### Excerpted data:
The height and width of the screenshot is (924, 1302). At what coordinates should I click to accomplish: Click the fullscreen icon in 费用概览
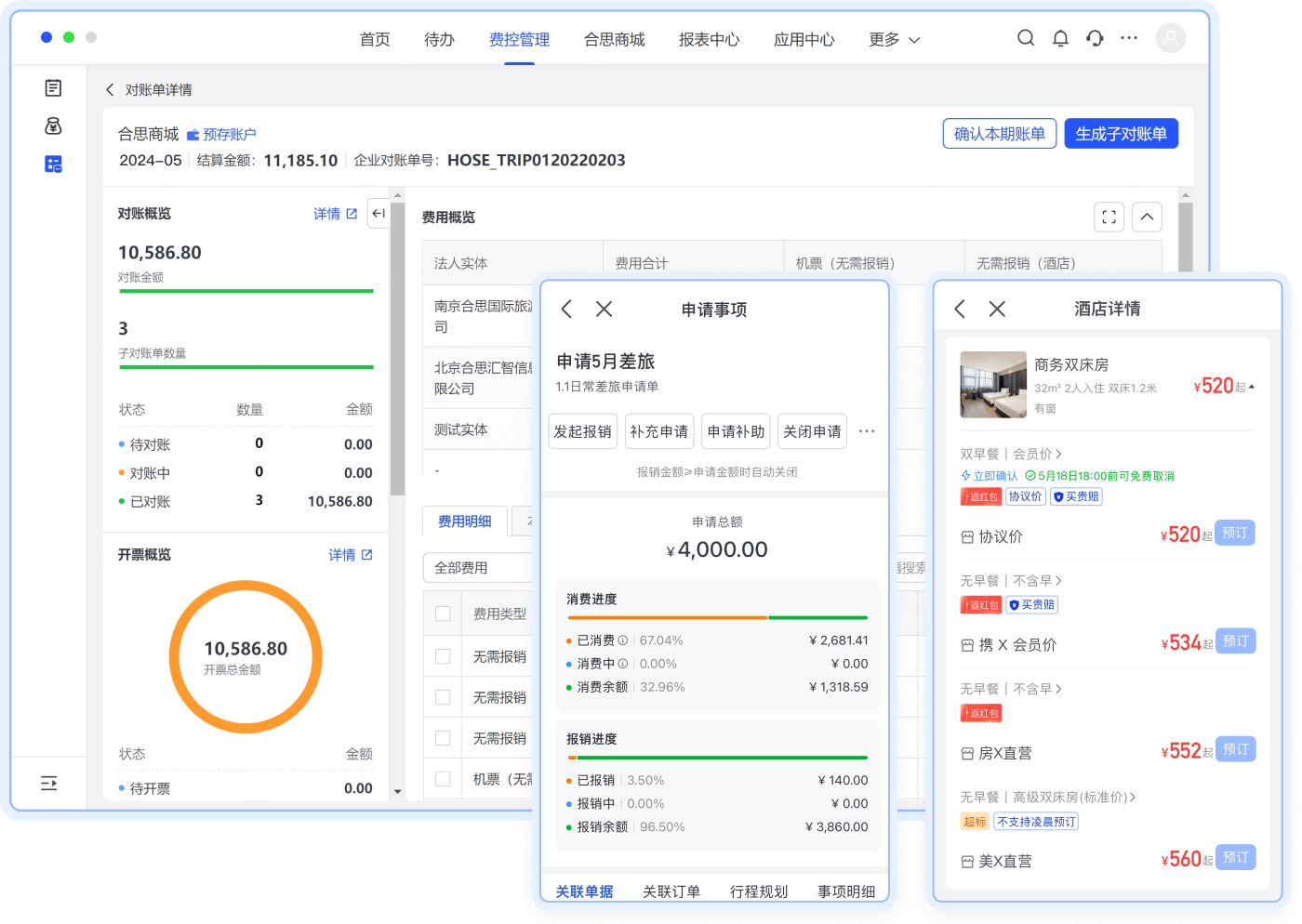[x=1109, y=217]
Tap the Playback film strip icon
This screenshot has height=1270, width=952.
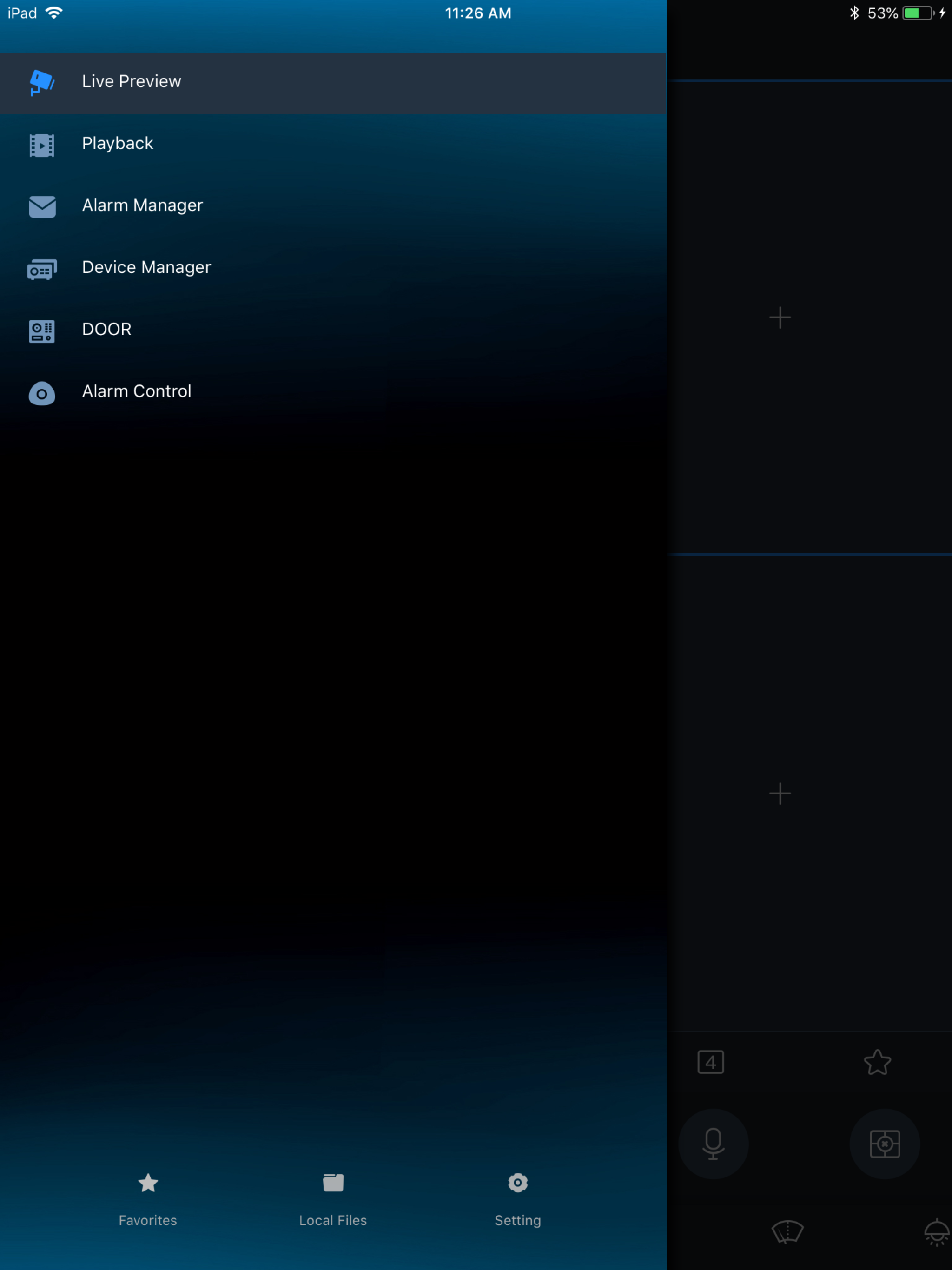42,145
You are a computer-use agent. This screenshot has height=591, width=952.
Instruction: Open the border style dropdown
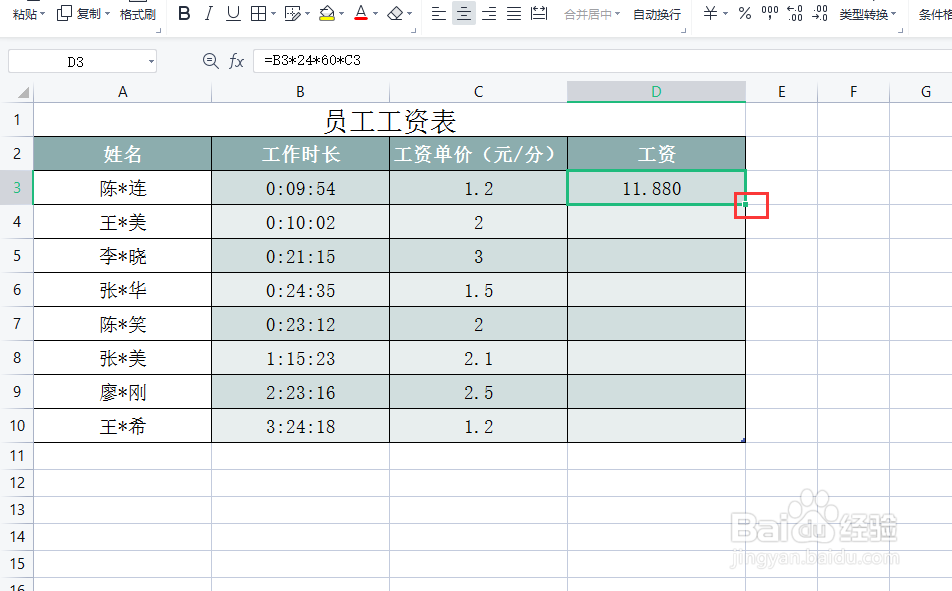point(272,14)
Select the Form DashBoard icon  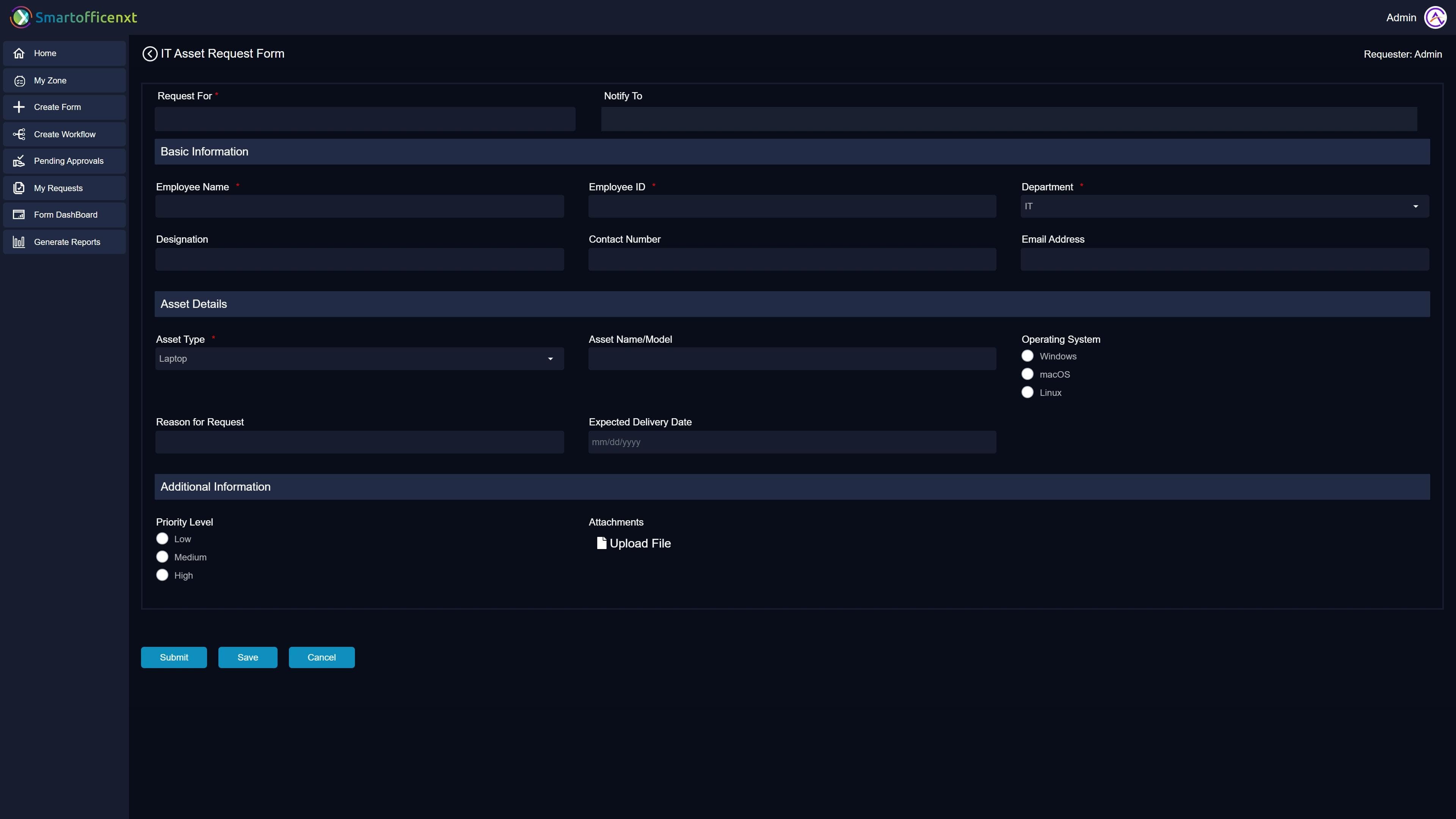pyautogui.click(x=19, y=214)
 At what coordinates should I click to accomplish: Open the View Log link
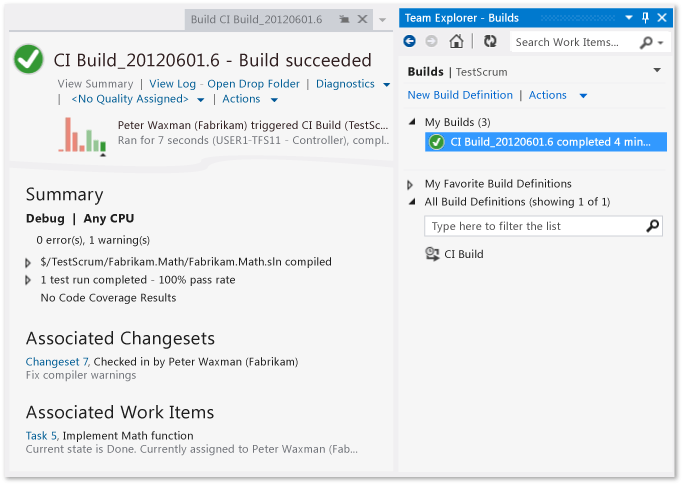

### Task prompt:
Can you pull out, word for word, every line of the listing from its very first line through the line with "point(272,14)", that line included, leaving the pictures out?

### Result:
The height and width of the screenshot is (924, 1302). At what coordinates should I click to accomplish: Click the fullscreen icon in 费用概览
[x=1109, y=217]
Tap the Playback film strip icon
This screenshot has height=1270, width=952.
42,145
You are a computer-use agent. This screenshot has height=591, width=952.
Instruction: Open the border style dropdown
point(272,14)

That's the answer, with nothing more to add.